We find no merit in Wallace’s claim that McAuliffe was required to present an expert witness to testify as to the relationship between the vehicular damage and the extent of her injuries. Contrary to Wallace’s argument, McAuliffe was not attempting to scientifically prove or disprove Wallace’s injuries by establishing the “vehicle-to-vehicle energy transfer.”
“[T]he admissibility of photographs is within the sound discretion of the trial court, and its ruling . . . will not be interfered with on appeal except upon clear showing of an abuse of discretion.” Gorman v. Hunt, 19 S.W.3d 662, 668 (Ky. 2000). We agree with the trial court that the photographs were relevant to the issue of causation. Furthermore, because Wallace introduced evidence pertaining to her vehicle’s “undrivability,” her subsequent repair bill, and testimony about skid marks on the road in an effort to establish speed, McAuliffe was entitled to introduce the vehicle photographs for impeachment purposes. We find no abuse of discretion herein.

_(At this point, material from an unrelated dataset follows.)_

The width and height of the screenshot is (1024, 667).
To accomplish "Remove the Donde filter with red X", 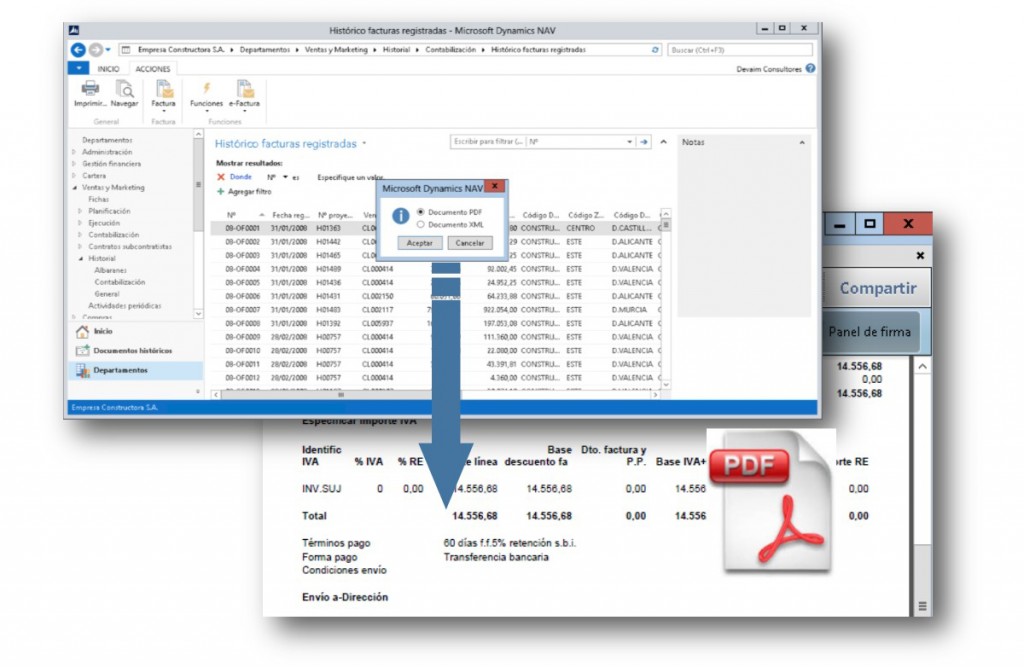I will pos(221,177).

Wallace’s reliance on Kentucky Farm Bureau Mutual Insurance Company v. Rodgers, 179 S.W.3d 815 (Ky. 2005) and Baker v. Hancock, 772 S.W.2d 638 (Ky. App. 1989) are misplaced. Rodgers involved prior bad acts in handling insurance claims and is inapposite to the facts herein. Similarly, Baker simply held that “evidence of other negligent acts should be excluded when offered to prove negligence on a particular occasion.” 772 S.W.2d at 640. Herein, the evidence of Wallace’s other two accidents was not offered to prove her negligence in the subject accident, but rather for the purpose of establishing alternative causes for her claimed medical conditions. “Evidence of a prior and succeeding accident” is clearly relevant to the issue of injury causation. Carlson, 584 S.W.2d at 756. See also Massie v. Salmon, 277 S.W.2d 49 (Ky. 1955).
Furthermore, we must agree with McAuliffe that evidence of the other accidents was admissible for impeachment purposes.